Primaquine-enhanced Malaria Treatment

The patients were randomized into control and intervention arms in this open, single-blinded trial. The patients in the control arm received artemether-lumefantrine tablets (20/120 mg) (Coartem^®, Novartis Pharma, Switzerland) in accordance with their body weight and the Tanzanian national treatment guidelines for uncomplicated P. falciparum malaria, i.e. twice a day for 3 consecutive days, as follows: one tablet to patients weighing 5–14 kg; two tablets to children weighing 15–24 kg; three tablets to children weighing 25–34 kg and four tablets for patients with a weight above 35 kg. In the intervention arm, patients received artemether-lumefantrine according to the protocol described above for 6 consecutive days.
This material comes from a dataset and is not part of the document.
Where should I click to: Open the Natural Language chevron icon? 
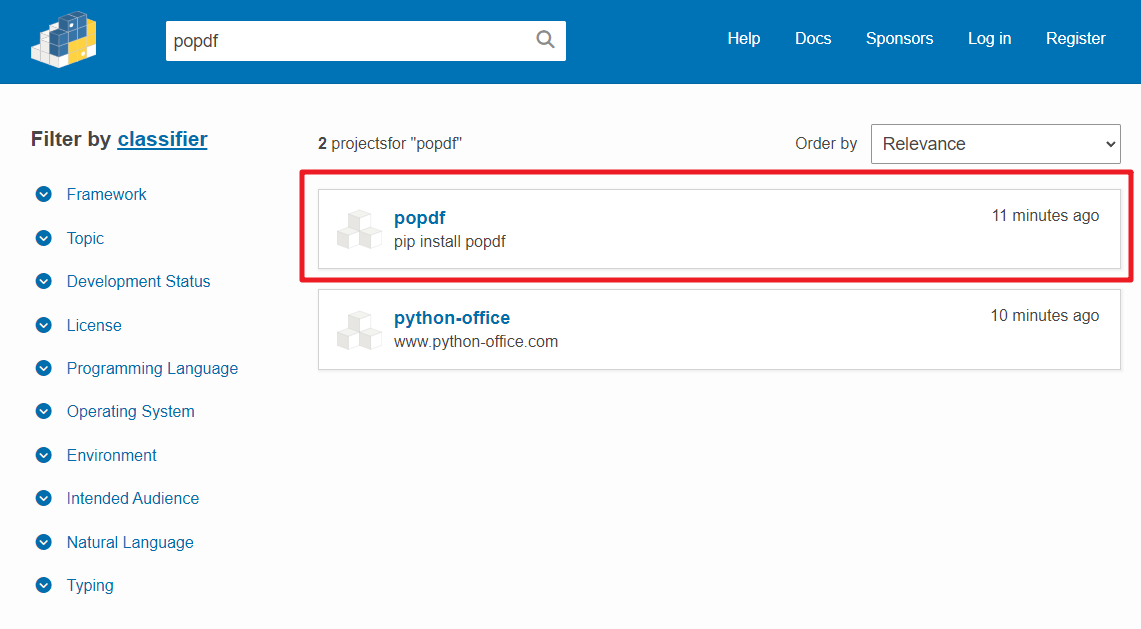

In addition to this, a single dose of 0.25 mg/kg primaquine (Primaquine phosphate, Sanofi) was given together with the last dose of artemether-lumefantrine as supported by modelling data, which suggest that a later primaquine dose has improved gametocidal effect compared to giving with first dose [24 (link)]. ECGs were performed by a qualified physician for both treatment arms, at two time points, i.e. before enrolment and 4–5 h after the 12th (final) dose of artemether-lumefantrine in the extended treatment arm and at the 12th visit (3 days after the last dose) for the control arm.